STATED PROBLEM: Print the lines of the listing below without any change, starting at the line that contains "At what coordinates should I click to accomplish: Click" and stopping at the end of the listing.

--- start DATA RECORDS ---

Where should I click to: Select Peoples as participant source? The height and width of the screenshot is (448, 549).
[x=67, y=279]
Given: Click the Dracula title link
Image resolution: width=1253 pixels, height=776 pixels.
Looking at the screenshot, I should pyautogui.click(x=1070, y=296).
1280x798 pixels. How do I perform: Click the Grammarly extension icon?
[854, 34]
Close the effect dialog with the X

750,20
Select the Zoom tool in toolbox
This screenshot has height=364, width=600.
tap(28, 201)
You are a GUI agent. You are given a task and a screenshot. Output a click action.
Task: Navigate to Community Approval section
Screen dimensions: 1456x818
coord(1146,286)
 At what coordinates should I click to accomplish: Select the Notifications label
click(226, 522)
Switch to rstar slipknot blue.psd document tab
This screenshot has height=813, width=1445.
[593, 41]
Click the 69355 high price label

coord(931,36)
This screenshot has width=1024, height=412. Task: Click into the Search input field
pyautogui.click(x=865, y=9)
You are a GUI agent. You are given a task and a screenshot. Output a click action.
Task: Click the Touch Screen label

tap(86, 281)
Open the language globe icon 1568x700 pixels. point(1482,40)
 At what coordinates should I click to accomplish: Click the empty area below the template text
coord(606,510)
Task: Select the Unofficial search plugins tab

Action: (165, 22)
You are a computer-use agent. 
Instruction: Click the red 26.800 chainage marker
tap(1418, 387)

--- end DATA RECORDS ---

RESPONSE TO THE EXERCISE:
 At what coordinates should I click to accomplish: Click the empty area below the template text
coord(606,510)
Task: Select the Unofficial search plugins tab

Action: (165, 22)
You are a computer-use agent. 
Instruction: Click the red 26.800 chainage marker
tap(1418, 387)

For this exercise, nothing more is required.